This is Part 3 of a three-part series about rent-seeking: legal bribery of politicians to pass protectionist laws. The series discusses individual episodes from the wonderful NPR show Planet Money, which often makes a surprising case for the free market.
Part 1 of the series dealt with state-created monopolies for car dealerships. Part 2 addressed the Jones Act, which creates an absurd and costly rule that shipments between U.S. ports must be made with American-made ships.
Today is Part 3: raisin outlaws. In this episode we meet a scofflaw who refused to join a government-sponsored raisin cartel, and broke federal law by selling all the raisins he had produced.
The show opens with an investigator who is looking into an illegal scheme in the Central Valley of California. Footage shows a truck showing RAISINS BEING SOLD!!!!!!!
It is illegal, this act of selling raisins. Il-LEGAL!

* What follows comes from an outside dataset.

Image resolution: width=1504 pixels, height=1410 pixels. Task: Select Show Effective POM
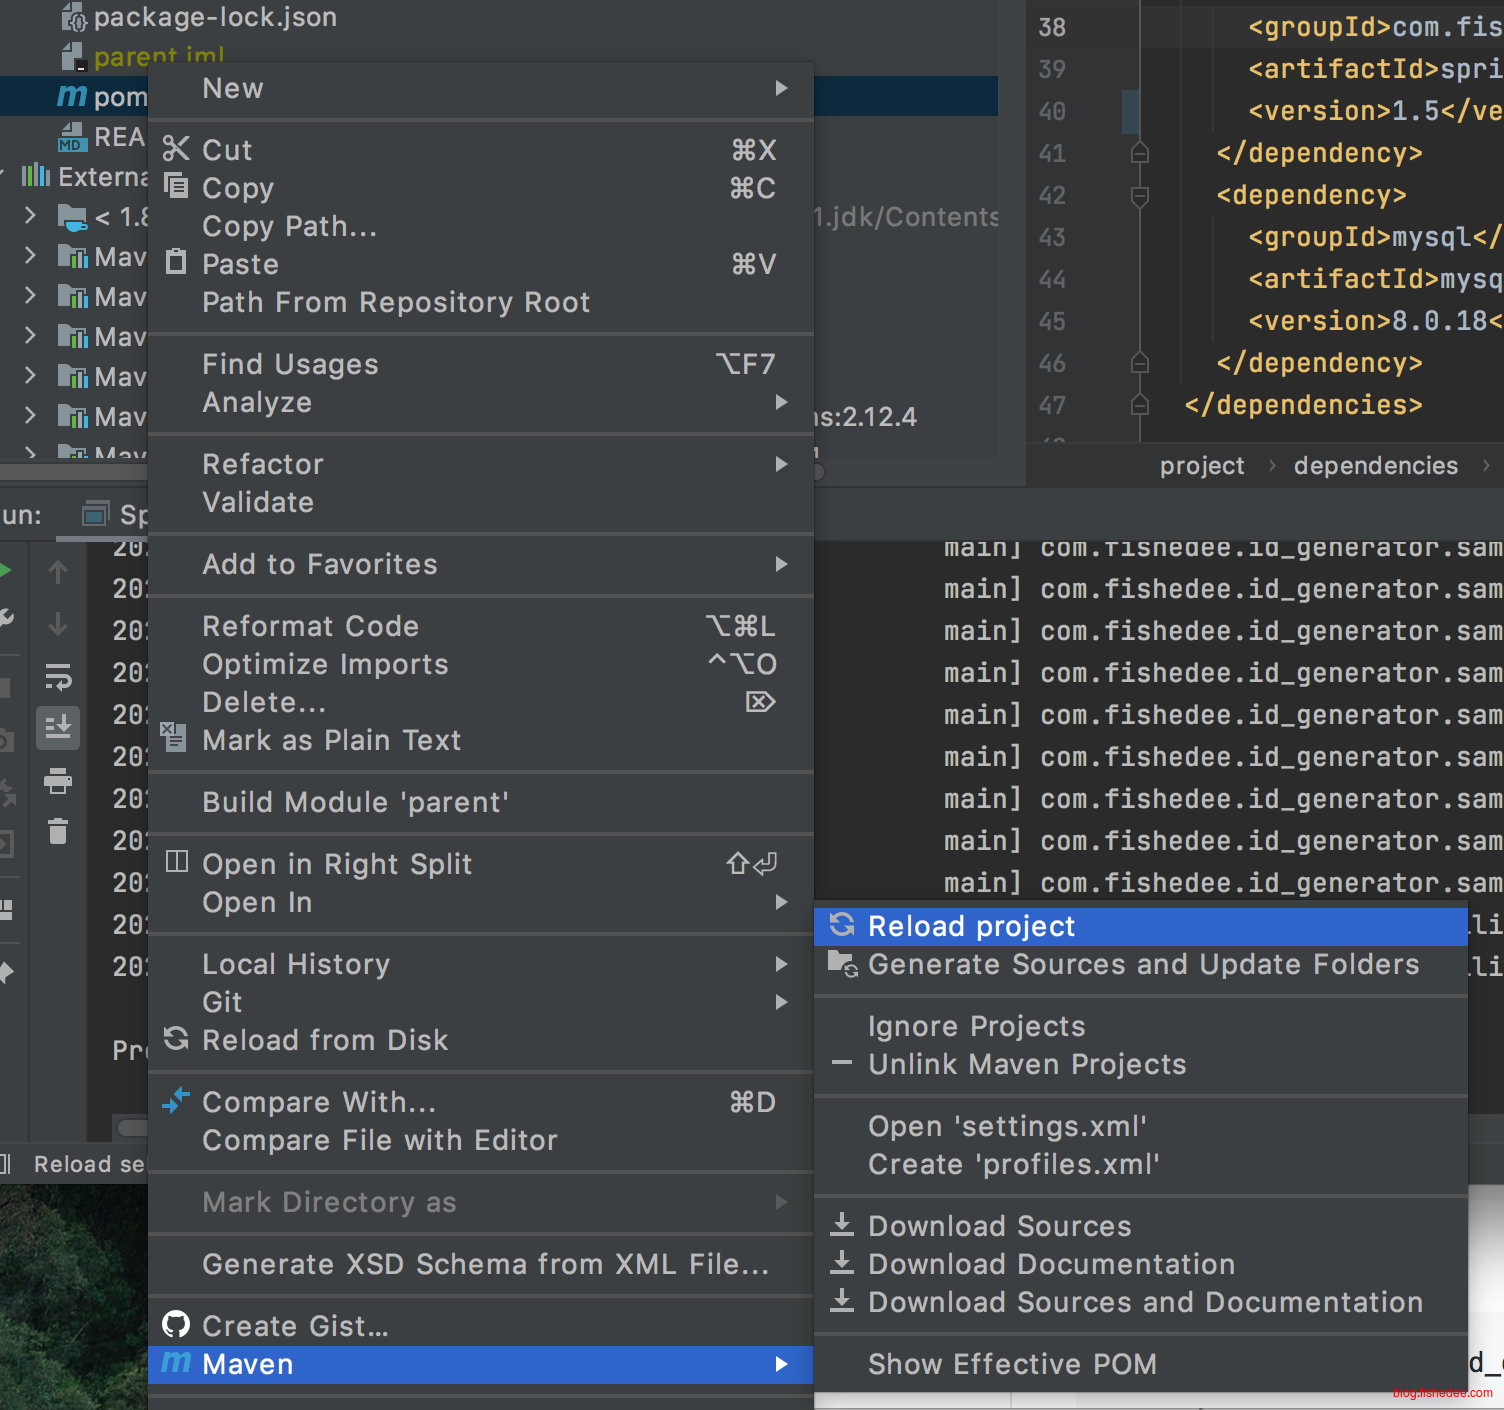point(1012,1364)
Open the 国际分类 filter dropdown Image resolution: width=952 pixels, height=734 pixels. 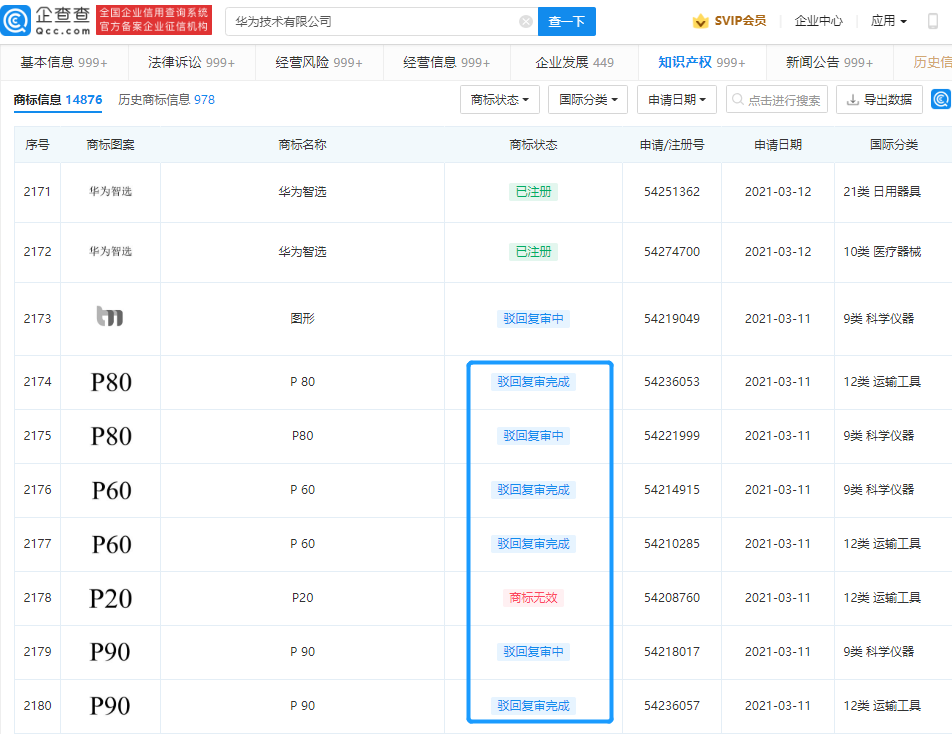click(x=587, y=99)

Because the government has created a cartel for raisins. Meet the Stalinist-sounding “Raisin Administrative Committee.”
During the New Deal, a glorious time of rampant government intervention into the economy, the geniuses in the federal government passed the Agricultural Marketing Agreement Act of 1937. Pursuant to that law, during the Truman administration, the Secretary of Agriculture issued a marketing order — Marketing Order 989 — which established the “Raisin Administrative Committee.” The committee, made up of raisin producers but overseen by the federal government, formally restricts the supply of raisins through programs of “diversion.” People sit in a room around a table. People make motions that are seconded and voted on. The upshot: producers divert some of their raisins into a “raisin reserve” — to limit the supply of raisins for sale, in order to keep the price high.

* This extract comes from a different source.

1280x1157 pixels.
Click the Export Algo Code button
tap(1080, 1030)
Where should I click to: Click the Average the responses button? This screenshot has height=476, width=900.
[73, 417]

A Washington Post article quoted an expert calling this what it is:
“It’s a cartel. Let’s use the power of the government to operate a cartel,” said Daniel Sumner, director of the University of California’s Agricultural Issues Center.

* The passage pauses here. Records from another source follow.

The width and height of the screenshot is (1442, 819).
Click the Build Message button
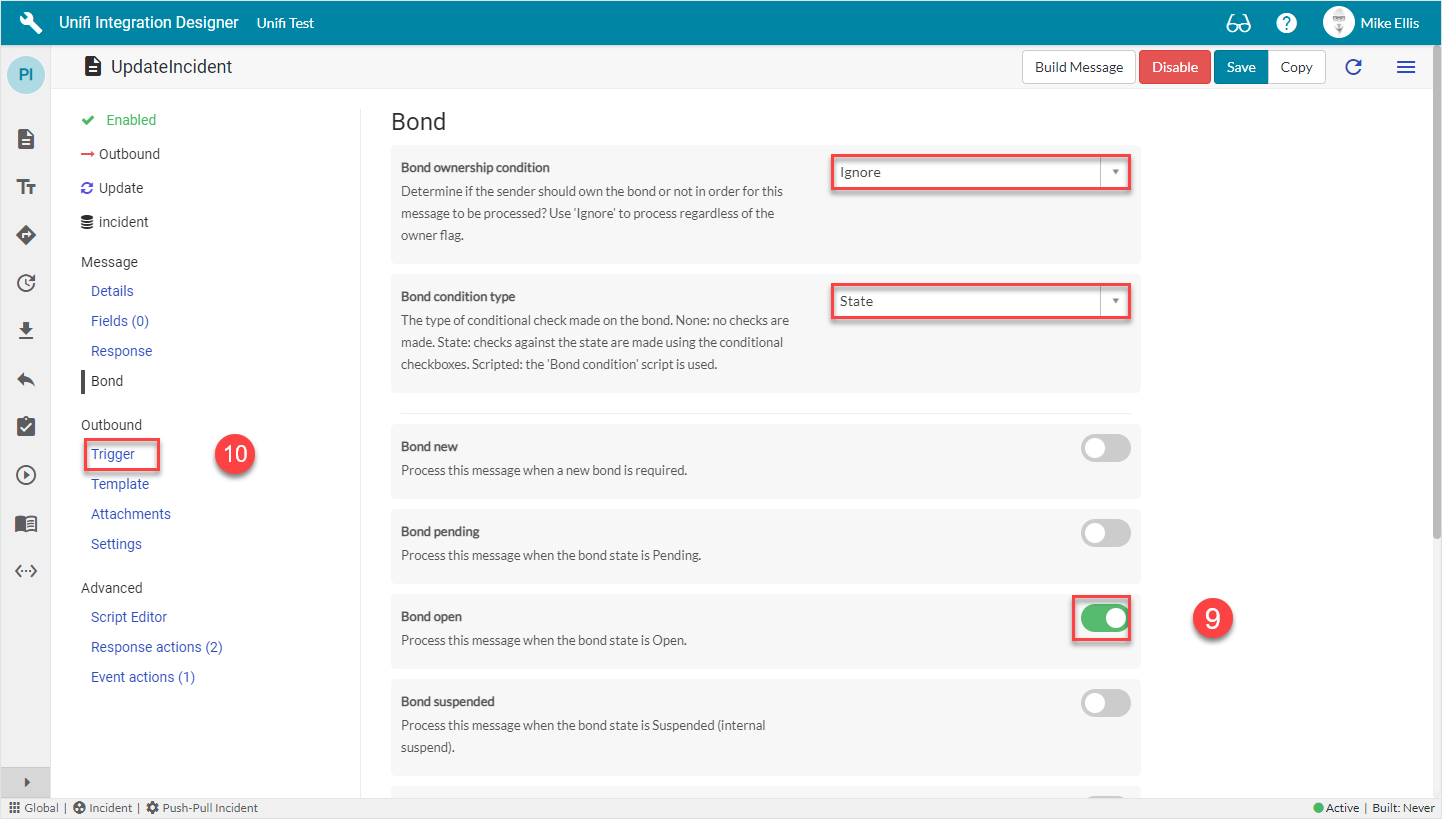pos(1078,67)
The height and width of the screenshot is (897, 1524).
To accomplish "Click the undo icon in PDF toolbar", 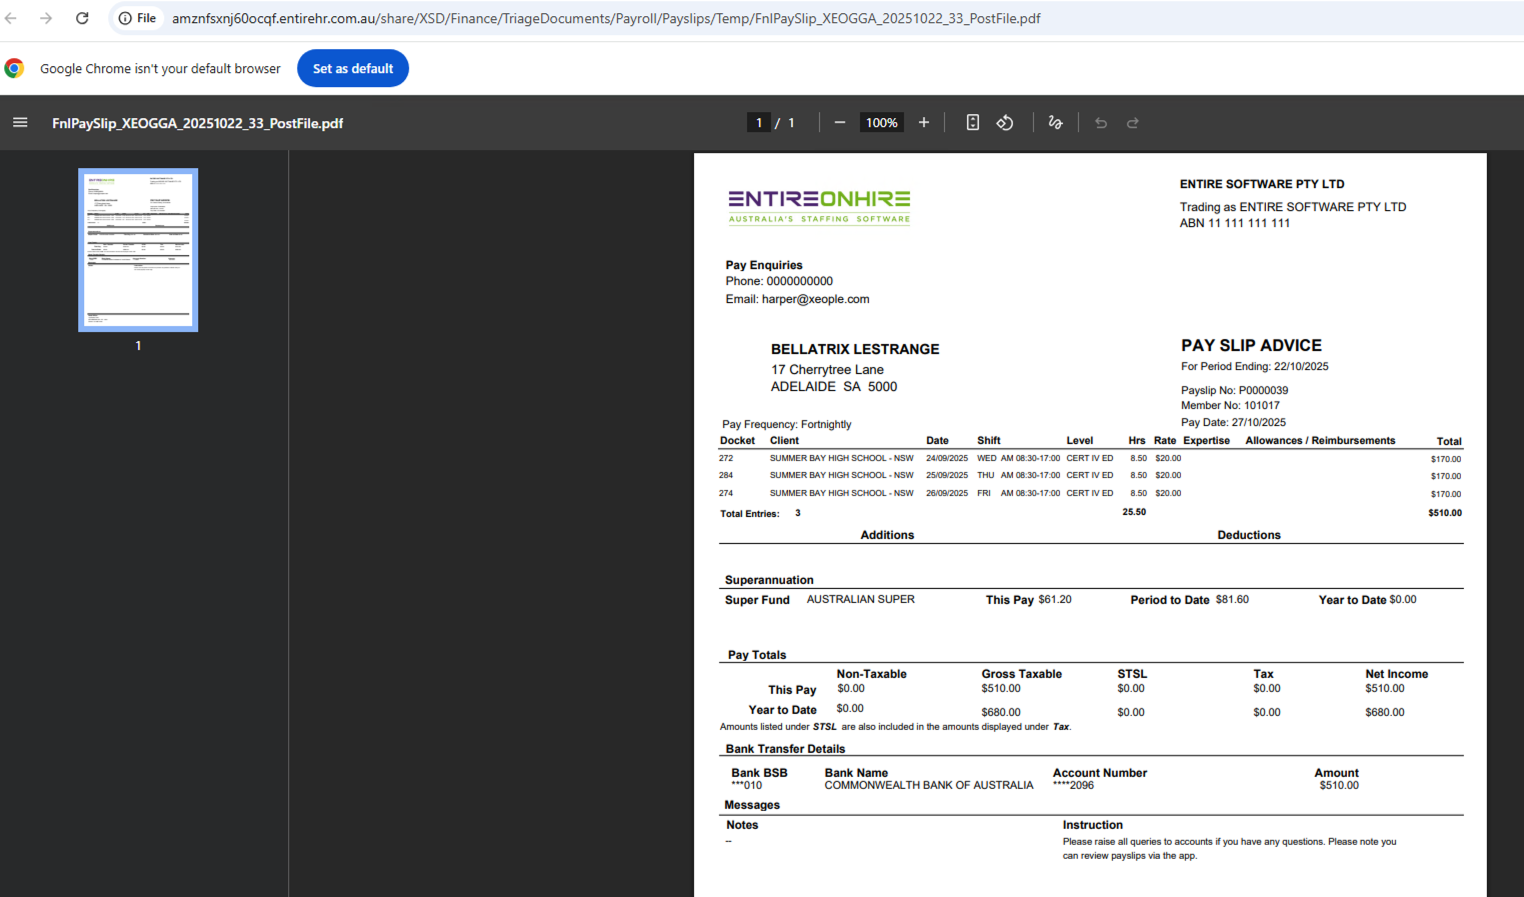I will tap(1101, 123).

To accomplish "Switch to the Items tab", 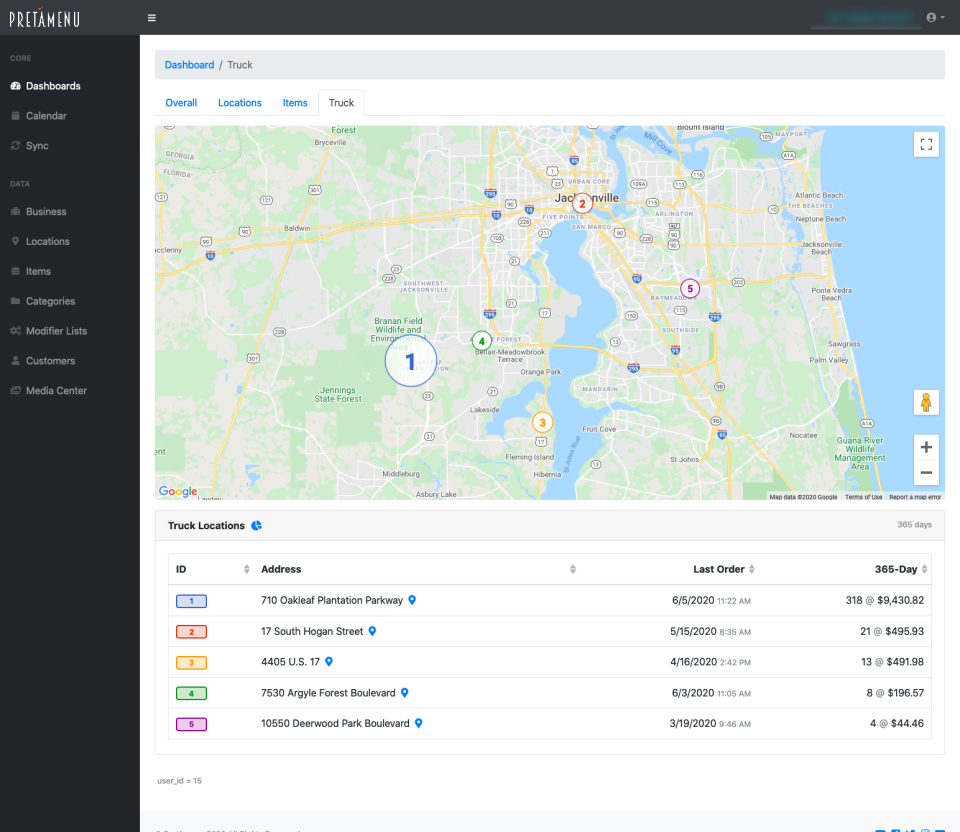I will click(x=295, y=103).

That’s correct. The producers are colluding. This type of action would normally be prevented by antitrust law. (I doubt it should be; but while I might be OK with cartels, I don’t like them when they are protected by the government.)
But some people don’t want to collude. Enter Marvin Horne. He refused to obey the “Raisin Administrative Committee.” The Washington Post article put it well:
In the world of dried fruit, America has no greater outlaw than Marvin Horne, 68.
Horne, a raisin farmer, has been breaking the law for 11 solid years. He now owes the U.S. government at least $650,000 in unpaid fines. And 1.2 million pounds of unpaid raisins, roughly equal to his entire harvest for four years.
His crime? Horne defied one of the strangest arms of the federal bureaucracy — a farm program created to solve a problem during the Truman administration, and never turned off.
He said no to the national raisin reserve.
More than 10 years ago, Marvin Horne sold all his raisins. In 2002, the “Raisin Administrative Committee” decided to “divert” 47% of the raisis into the reserve. Marvin Horne said: No. I will not do that. He and his wife spent nights reading the law to see if there was some way they could sell all their raisins. Seriously, they did. And they thought they found a loophole.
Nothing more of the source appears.